Images and footage of the dry wells of the Cholistan and the bone-dry bed of the might Indus River in Sindh areas have heralded the imminent drought hitting the areas of Pakistan, The media has reported that several cattle heads have died of thirst and sizzling weather in the Cholistan region after the water supplying ponds went dead dry because of no rain and the closure of canals. The water crisis is also severe in the cotton sowing areas and Sindh as the water shortage in the Indus River in the month of May is 60 percent, which has never been witnessed in the last five decades. The Indus River is the lifeline of Pakistan’s agricultural economy. The river provides drinking water to arid and desert zones of Cholistan, Rajanpur and Sindh, and a dry Indus means that other than agriculture and livestock, humans are also at risk of starvation due to the 60 percent of water shortage in barrages and canals of south Punjab and Sindh. The shortage of water, which stems from a dry season in the spring season, and the slow melting of snow and glaciers in the northern areas, is likely to hit the cotton and rice sowing, which will further affect the national economy and food reservoirs. Pakistan, despite being an agricultural country, has already been spending a considerable chunk of its foreign exchequers on the import of sugar and wheat.

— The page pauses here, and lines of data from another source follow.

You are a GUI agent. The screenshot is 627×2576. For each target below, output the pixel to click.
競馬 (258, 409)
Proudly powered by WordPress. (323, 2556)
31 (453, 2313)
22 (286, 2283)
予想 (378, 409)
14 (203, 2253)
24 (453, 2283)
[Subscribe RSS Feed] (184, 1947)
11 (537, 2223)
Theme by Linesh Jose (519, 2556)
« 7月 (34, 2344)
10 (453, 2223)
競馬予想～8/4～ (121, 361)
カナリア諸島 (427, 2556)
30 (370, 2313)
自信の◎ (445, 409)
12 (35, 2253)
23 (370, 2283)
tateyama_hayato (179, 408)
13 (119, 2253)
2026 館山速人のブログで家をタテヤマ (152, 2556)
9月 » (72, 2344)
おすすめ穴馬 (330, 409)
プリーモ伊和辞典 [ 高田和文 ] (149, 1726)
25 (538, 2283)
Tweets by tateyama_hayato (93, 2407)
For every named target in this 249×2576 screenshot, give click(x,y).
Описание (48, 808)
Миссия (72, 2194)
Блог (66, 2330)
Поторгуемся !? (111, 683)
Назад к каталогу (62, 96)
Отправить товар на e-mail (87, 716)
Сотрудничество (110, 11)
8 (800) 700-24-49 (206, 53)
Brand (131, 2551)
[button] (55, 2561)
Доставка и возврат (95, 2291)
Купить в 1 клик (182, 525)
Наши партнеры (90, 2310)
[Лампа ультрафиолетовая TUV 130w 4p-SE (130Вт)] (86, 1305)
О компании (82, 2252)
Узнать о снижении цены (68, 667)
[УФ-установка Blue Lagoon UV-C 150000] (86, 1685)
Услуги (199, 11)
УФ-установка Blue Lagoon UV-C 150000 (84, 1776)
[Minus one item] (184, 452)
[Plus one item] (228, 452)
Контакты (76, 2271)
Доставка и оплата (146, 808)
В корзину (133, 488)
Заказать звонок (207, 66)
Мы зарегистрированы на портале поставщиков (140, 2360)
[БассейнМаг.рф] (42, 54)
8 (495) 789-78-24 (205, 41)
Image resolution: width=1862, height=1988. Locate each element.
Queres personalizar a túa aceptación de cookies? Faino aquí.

A United Nations report has warned of drought in Pakistan by 2025, and the current situation can be taken as a trailer of the upcoming calamity.
The country has already been working on mega-dams, which are likely to start storing water in the coming 10 years. The reality, however, is that Pakistan has sufficient water supplies but they are wasted due to traditional irrigation techniques. Farmers need to be provided with modern irrigation techniques and facilities, which help them use water efficiently. Moreover, our farms have turned to water-guzzling crops and trees, such as sugarcane and rice, which have not created water shortages but also created climate-related issues. The solution to water shortage lies in smart working.